Work task:
Please copy the records below word for word, leaving out the pictures.

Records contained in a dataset
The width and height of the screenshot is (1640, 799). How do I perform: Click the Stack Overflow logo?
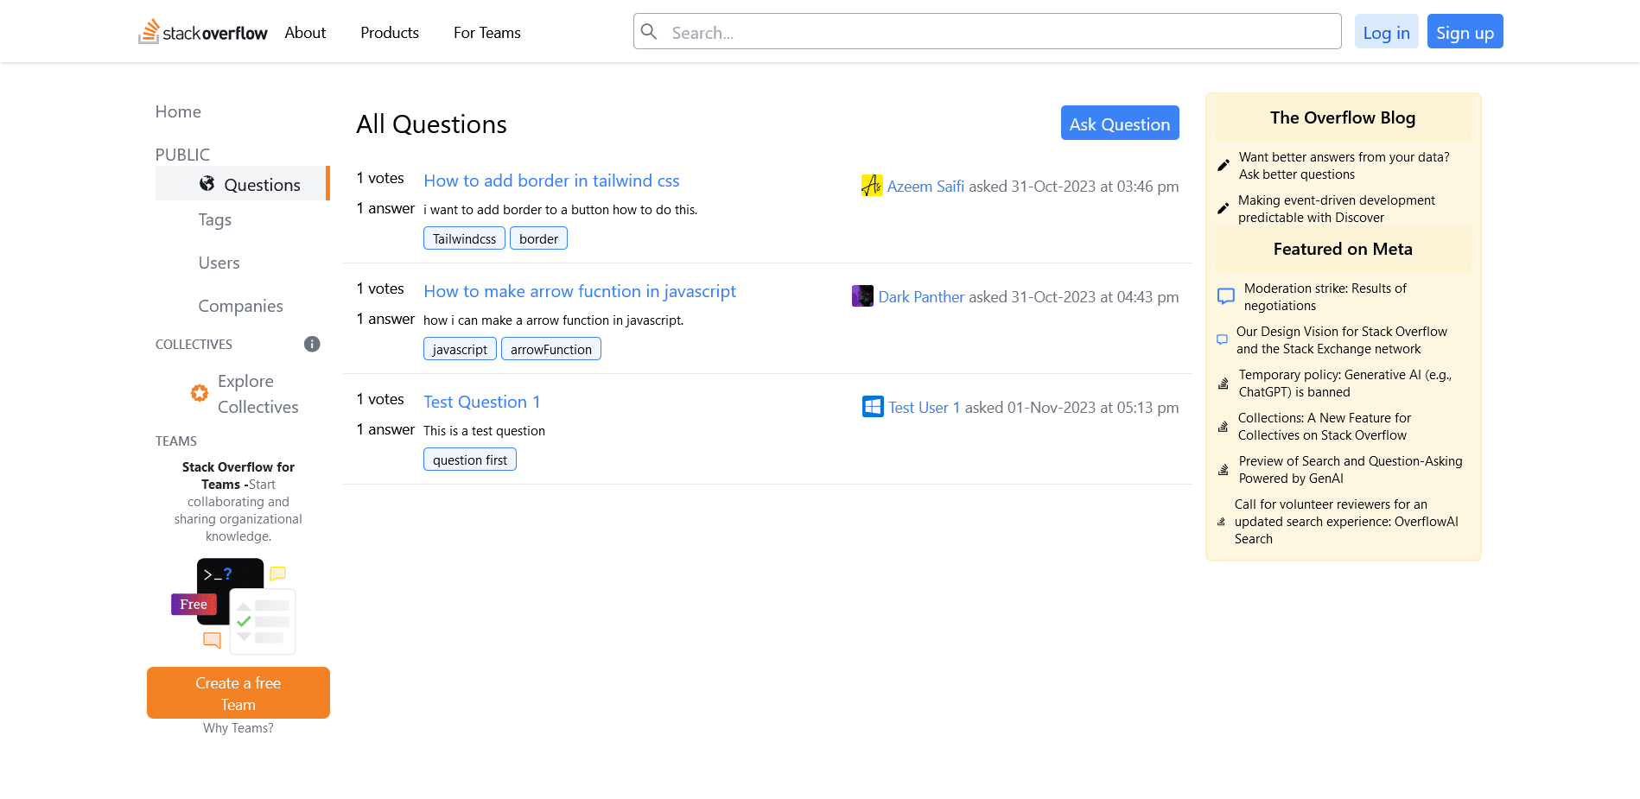(203, 31)
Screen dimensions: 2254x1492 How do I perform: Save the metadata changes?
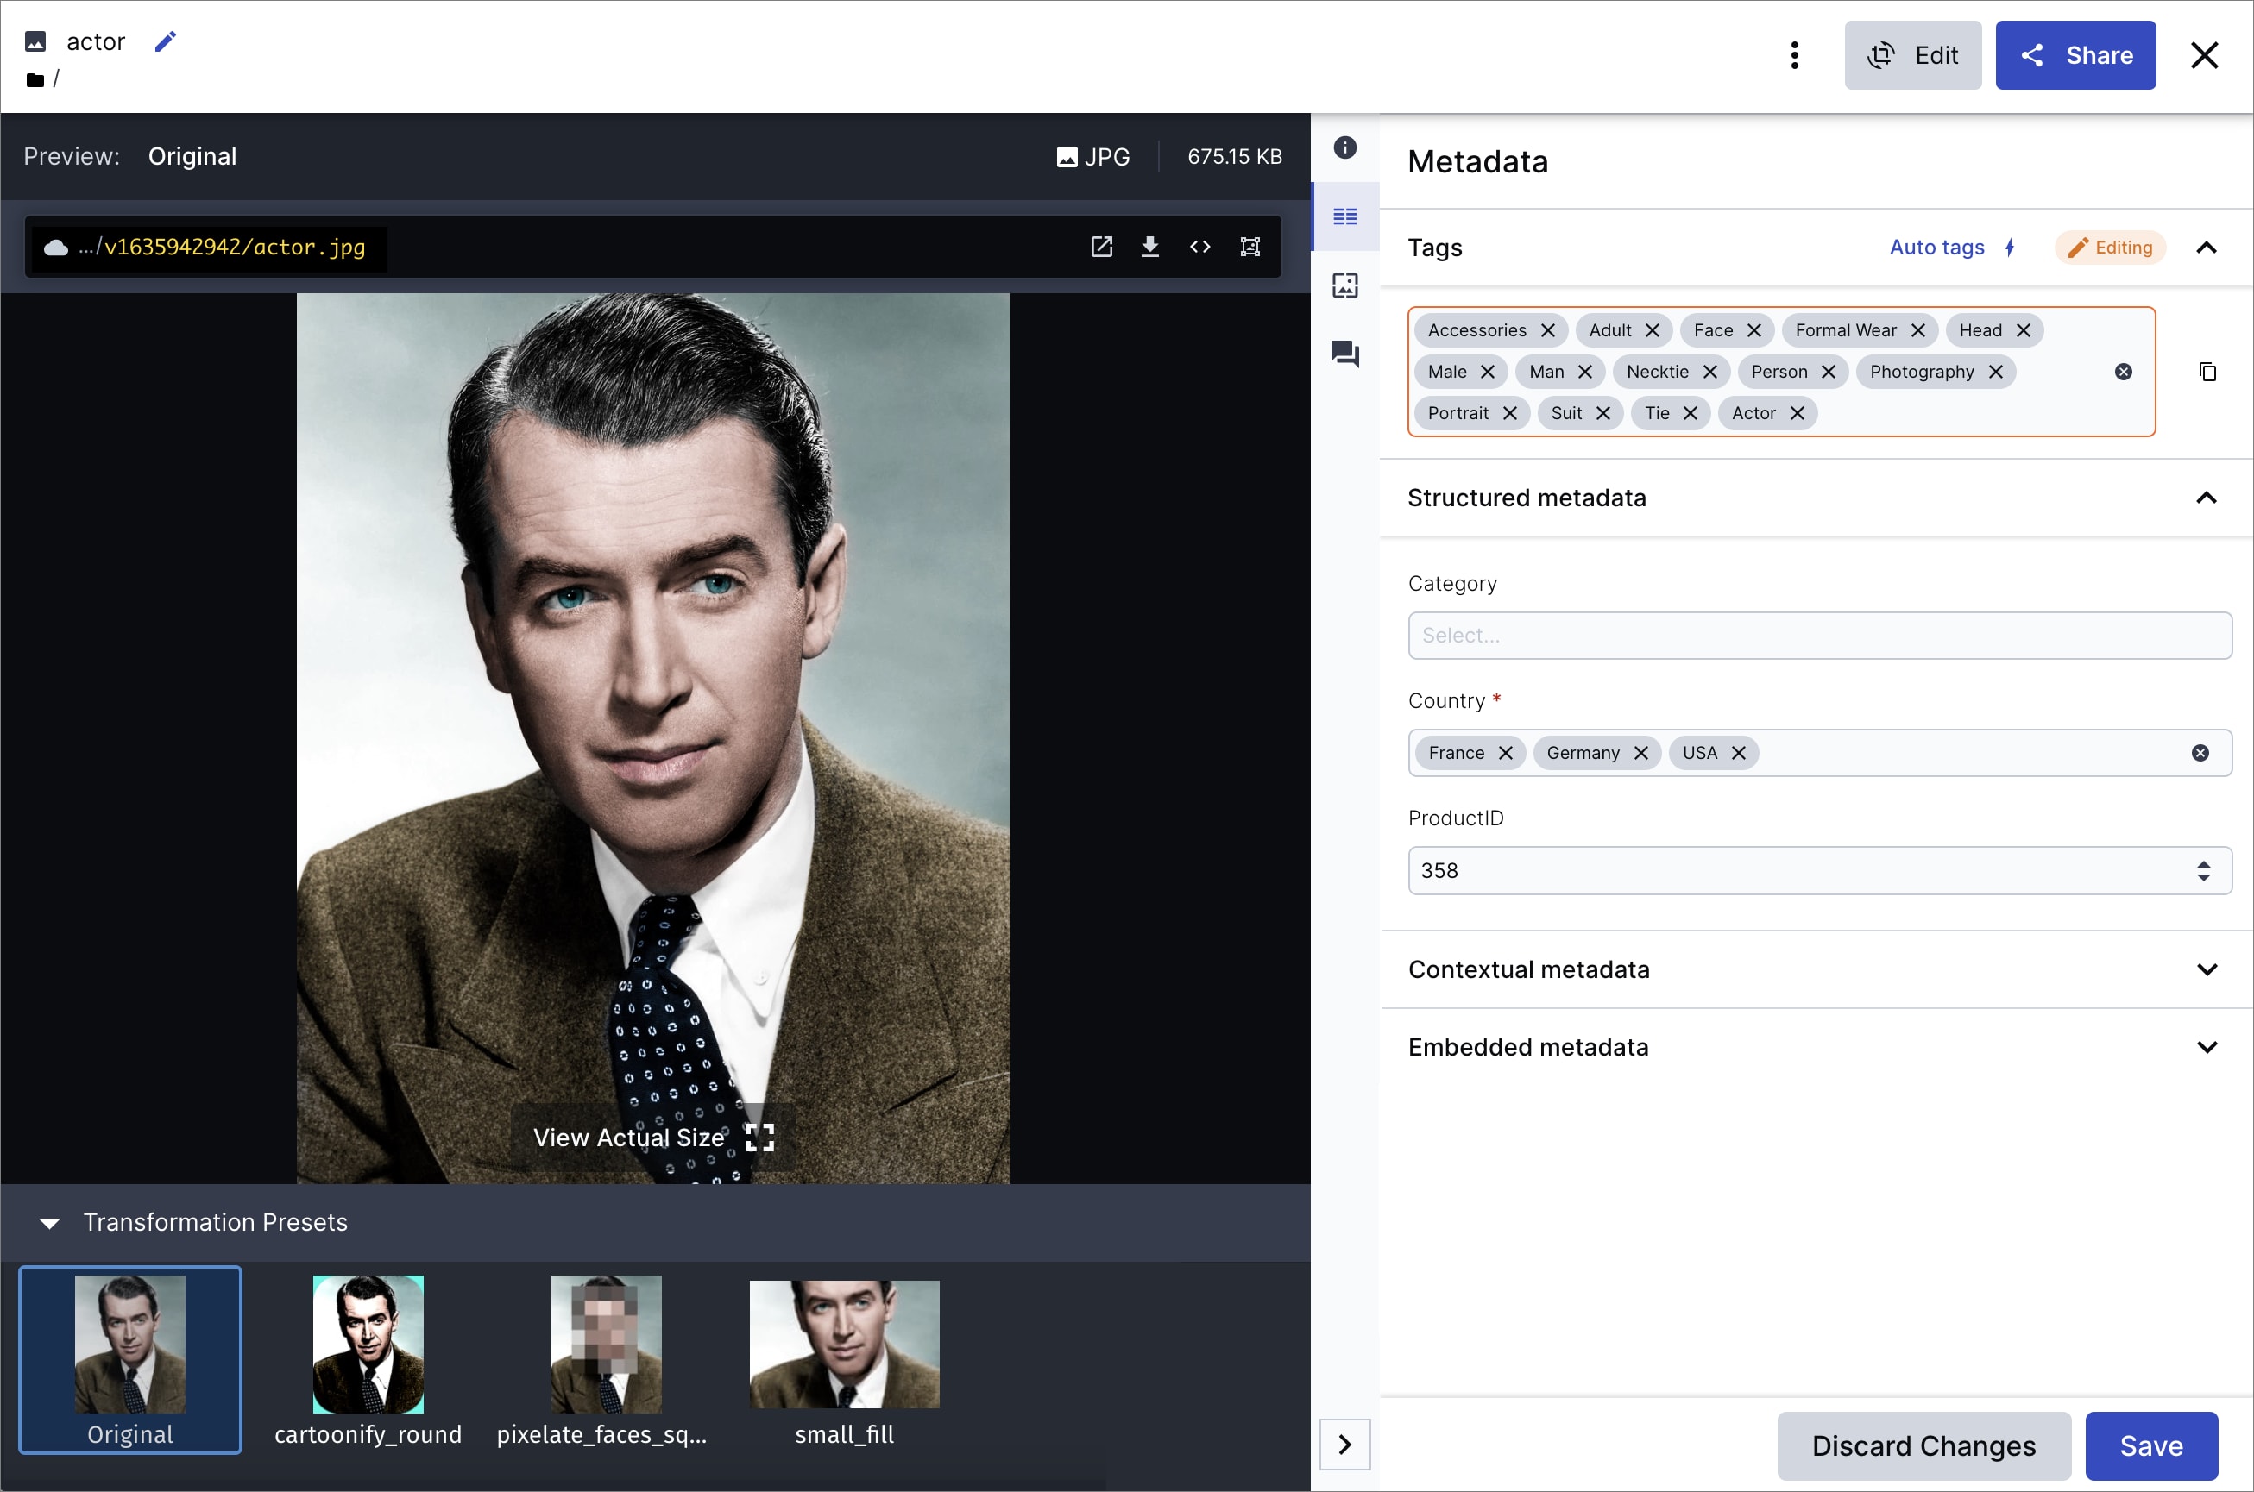(x=2151, y=1444)
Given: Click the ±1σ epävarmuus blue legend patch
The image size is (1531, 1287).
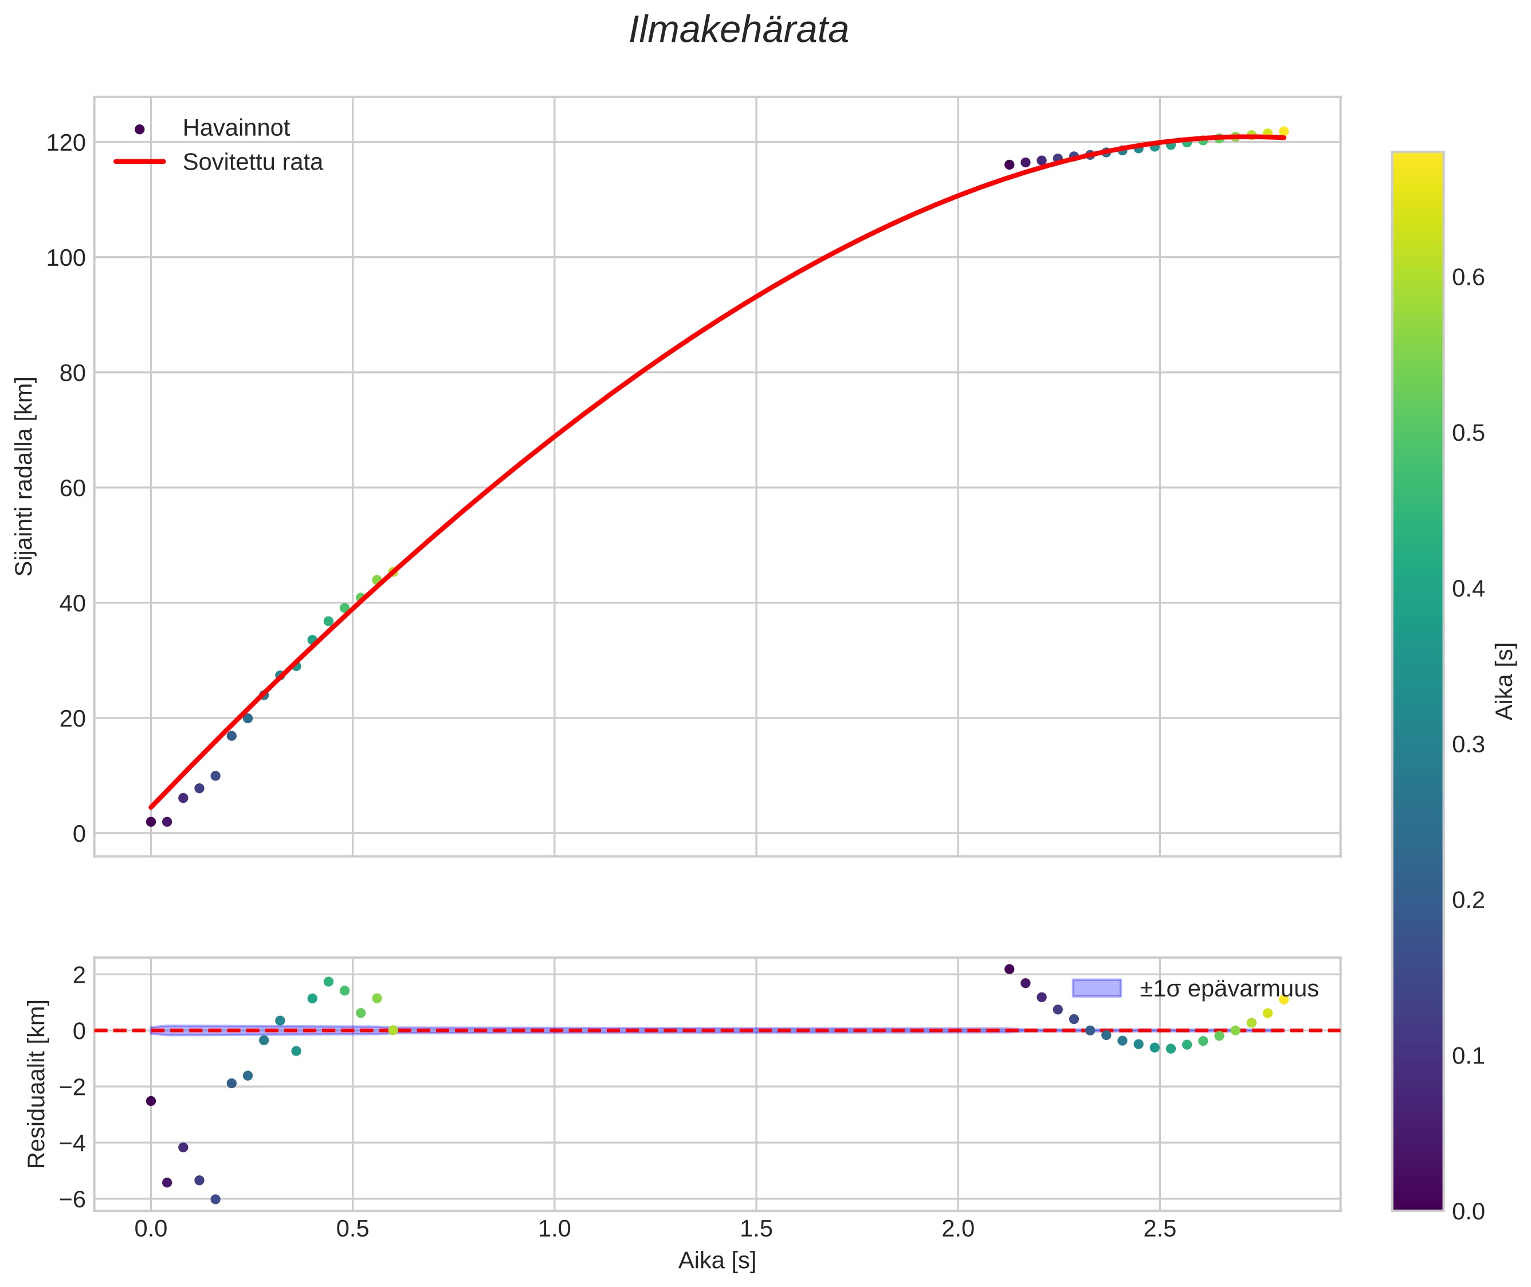Looking at the screenshot, I should click(1096, 989).
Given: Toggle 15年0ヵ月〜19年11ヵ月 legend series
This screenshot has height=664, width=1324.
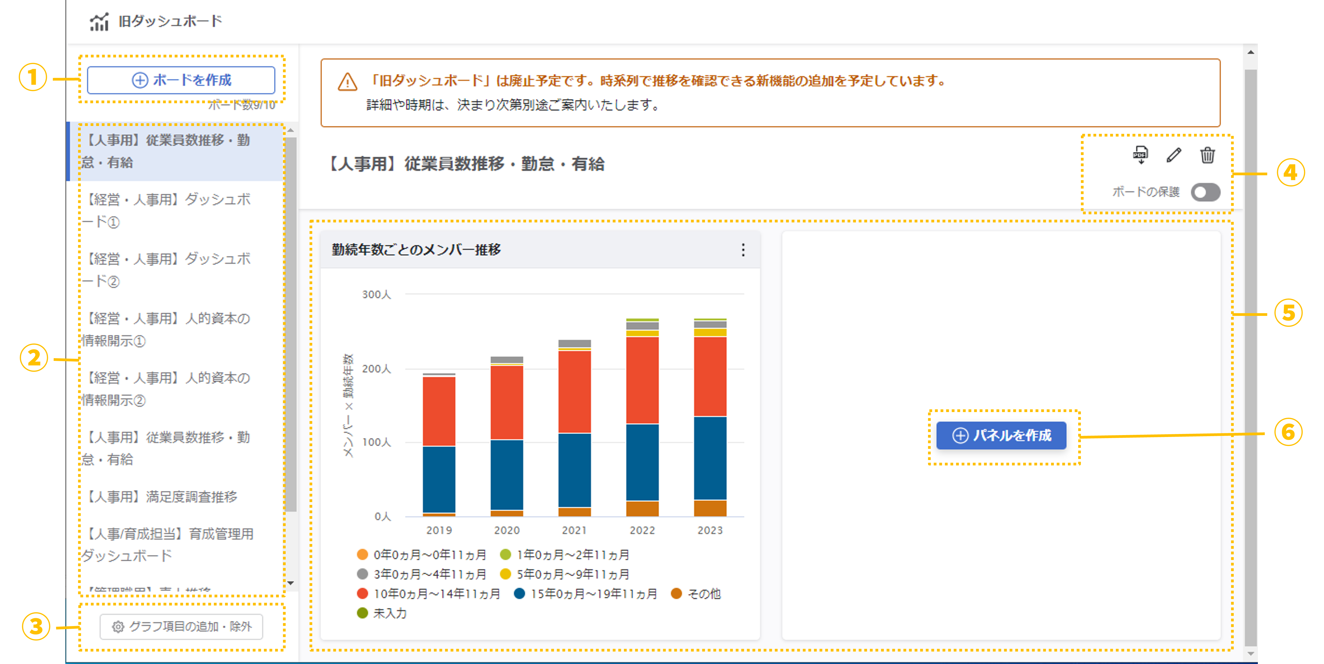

Task solution:
The width and height of the screenshot is (1640, 799). How do I perform: Click the Stack Overflow logo?
(203, 31)
Screen dimensions: 2254x1492 How do I perform: Save the metadata changes?
(x=2151, y=1444)
Given: Click the ±1σ epävarmuus blue legend patch
The image size is (1531, 1287).
Looking at the screenshot, I should click(1096, 989).
Given: Toggle 15年0ヵ月〜19年11ヵ月 legend series
This screenshot has height=664, width=1324.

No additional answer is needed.